A Polícia Civil do Rio de Janeiro deflagrou nesta terça-feira (10) uma megaoperação contra a facção de Peixão, apontada como uma das mais perigosas do estado. Álvaro Malaquias Santa Rosa, o “Peixão”, é líder do Terceiro Comando Puro (TCP), que atua fortemente na Zona Norte da capital e em regiões da Baixada Fluminense. Um dos alvos prioritários foi o Complexo de Israel, área dominada pela facção e centro das estratégias de guerra urbana adotadas contra forças de segurança.
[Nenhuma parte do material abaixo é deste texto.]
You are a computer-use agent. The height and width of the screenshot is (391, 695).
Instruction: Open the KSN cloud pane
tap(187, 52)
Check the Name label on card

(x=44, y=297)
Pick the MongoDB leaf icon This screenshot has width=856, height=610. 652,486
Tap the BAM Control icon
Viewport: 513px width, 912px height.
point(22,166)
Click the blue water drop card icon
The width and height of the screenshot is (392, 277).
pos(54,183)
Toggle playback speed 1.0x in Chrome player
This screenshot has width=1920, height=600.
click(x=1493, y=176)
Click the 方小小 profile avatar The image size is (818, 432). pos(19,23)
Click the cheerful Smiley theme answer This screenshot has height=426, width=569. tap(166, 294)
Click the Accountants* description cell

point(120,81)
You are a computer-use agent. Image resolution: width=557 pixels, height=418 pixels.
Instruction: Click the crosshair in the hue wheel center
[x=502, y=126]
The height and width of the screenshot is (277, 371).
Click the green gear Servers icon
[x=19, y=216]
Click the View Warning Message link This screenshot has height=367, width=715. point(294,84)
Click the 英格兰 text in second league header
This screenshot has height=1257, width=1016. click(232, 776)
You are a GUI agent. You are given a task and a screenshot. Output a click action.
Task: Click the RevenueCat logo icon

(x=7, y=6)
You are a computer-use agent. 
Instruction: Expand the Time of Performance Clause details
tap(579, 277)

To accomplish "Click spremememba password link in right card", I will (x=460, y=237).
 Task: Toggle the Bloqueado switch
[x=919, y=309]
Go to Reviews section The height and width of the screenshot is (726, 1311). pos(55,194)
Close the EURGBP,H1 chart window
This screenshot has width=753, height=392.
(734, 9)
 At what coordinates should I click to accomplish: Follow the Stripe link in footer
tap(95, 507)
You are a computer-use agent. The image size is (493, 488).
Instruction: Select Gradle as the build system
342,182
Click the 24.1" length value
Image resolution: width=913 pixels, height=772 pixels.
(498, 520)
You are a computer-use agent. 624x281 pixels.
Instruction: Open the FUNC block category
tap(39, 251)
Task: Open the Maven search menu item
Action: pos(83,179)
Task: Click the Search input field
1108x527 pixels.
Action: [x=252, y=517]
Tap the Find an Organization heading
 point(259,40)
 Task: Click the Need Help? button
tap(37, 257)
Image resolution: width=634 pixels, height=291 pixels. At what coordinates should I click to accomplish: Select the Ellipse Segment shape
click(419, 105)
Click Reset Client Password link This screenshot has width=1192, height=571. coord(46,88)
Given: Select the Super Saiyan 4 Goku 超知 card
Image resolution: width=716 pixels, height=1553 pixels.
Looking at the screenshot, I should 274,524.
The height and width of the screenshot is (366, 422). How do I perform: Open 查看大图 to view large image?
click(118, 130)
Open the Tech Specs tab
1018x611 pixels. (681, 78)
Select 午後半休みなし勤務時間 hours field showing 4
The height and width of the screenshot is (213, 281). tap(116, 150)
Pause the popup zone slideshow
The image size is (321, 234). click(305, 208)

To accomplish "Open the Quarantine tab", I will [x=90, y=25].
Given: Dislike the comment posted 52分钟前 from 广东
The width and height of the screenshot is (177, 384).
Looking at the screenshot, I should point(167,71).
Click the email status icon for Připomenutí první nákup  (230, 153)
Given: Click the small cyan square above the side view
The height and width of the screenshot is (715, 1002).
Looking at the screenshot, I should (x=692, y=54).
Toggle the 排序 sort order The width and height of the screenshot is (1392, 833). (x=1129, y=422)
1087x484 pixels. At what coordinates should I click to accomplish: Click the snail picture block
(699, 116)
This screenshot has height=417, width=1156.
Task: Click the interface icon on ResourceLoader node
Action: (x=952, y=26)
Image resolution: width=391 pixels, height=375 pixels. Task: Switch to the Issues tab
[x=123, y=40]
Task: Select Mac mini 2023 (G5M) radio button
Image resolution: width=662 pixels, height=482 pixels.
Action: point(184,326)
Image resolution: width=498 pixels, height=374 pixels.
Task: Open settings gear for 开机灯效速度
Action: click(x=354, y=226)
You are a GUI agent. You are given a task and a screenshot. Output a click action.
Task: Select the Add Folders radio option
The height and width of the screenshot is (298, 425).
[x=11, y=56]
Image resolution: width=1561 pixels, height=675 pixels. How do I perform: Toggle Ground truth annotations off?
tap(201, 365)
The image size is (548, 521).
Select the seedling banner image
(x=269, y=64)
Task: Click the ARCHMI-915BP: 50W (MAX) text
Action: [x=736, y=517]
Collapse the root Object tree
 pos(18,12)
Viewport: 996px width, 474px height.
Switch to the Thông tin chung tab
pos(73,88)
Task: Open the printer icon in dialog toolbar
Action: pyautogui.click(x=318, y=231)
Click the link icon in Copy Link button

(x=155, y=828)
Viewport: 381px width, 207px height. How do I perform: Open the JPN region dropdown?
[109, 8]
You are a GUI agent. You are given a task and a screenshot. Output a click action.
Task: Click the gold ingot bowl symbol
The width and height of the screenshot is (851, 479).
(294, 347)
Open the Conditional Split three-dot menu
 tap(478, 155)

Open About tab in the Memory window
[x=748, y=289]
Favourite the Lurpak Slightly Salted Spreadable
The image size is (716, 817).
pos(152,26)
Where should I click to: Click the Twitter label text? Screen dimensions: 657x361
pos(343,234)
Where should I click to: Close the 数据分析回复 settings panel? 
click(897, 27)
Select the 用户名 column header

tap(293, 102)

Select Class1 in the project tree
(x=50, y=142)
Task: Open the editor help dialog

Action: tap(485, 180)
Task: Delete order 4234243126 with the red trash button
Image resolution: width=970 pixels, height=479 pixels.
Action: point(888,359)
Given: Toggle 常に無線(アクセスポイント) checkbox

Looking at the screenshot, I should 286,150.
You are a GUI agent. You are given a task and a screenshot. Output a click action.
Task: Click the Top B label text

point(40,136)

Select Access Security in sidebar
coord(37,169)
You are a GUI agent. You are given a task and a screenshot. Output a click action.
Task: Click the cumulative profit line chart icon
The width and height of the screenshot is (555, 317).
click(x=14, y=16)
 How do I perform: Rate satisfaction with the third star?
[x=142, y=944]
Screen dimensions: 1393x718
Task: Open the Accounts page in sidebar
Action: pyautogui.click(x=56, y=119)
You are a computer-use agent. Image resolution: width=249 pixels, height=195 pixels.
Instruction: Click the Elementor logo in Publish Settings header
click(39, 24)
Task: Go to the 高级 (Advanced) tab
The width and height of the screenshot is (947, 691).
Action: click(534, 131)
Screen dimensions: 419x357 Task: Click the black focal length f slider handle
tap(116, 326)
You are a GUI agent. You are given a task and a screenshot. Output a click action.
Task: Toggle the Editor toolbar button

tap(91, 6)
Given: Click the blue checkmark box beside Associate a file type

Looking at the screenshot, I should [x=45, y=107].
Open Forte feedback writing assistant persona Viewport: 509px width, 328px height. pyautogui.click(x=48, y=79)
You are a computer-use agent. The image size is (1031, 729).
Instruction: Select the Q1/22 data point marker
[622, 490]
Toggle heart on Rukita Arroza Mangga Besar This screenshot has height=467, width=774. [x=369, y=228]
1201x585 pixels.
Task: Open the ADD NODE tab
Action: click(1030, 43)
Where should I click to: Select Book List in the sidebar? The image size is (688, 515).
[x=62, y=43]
O que mais chamou a atenção dos investigadores foi a descoberta de uma célula específica dedicada ao abate de helicópteros policiais. Segundo a Polícia Civil, o grupo contava com armamento pesado e criminosos com treinamento militar. A célula operava com o objetivo de neutralizar o principal recurso aéreo da polícia durante incursões em comunidades, ampliando o risco e a dificuldade das ações.
As investigações duraram sete meses e envolveram diversas delegacias, como a Delegacia de Repressão a Entorpecentes (DRE), a Coordenadoria de Recursos Especiais (Core), a Delegacia Antissequestro (DAS), além da 22ª DP (Penha) e da 33ª DP (Realengo). O resultado foi a identificação de 44 traficantes que, até então, não tinham antecedentes, o que permitiu a emissão de mandados com base em provas coletadas ao longo da apuração.
Além do grupo antiaéreo, a facção de Peixão também contava com núcleos especializados em monitoramento de viaturas policiais, incineração de ônibus e organização de protestos simulados. Essas ações eram planejadas para dificultar e atrasar a chegada das forças de segurança, garantindo vantagem territorial ao TCP.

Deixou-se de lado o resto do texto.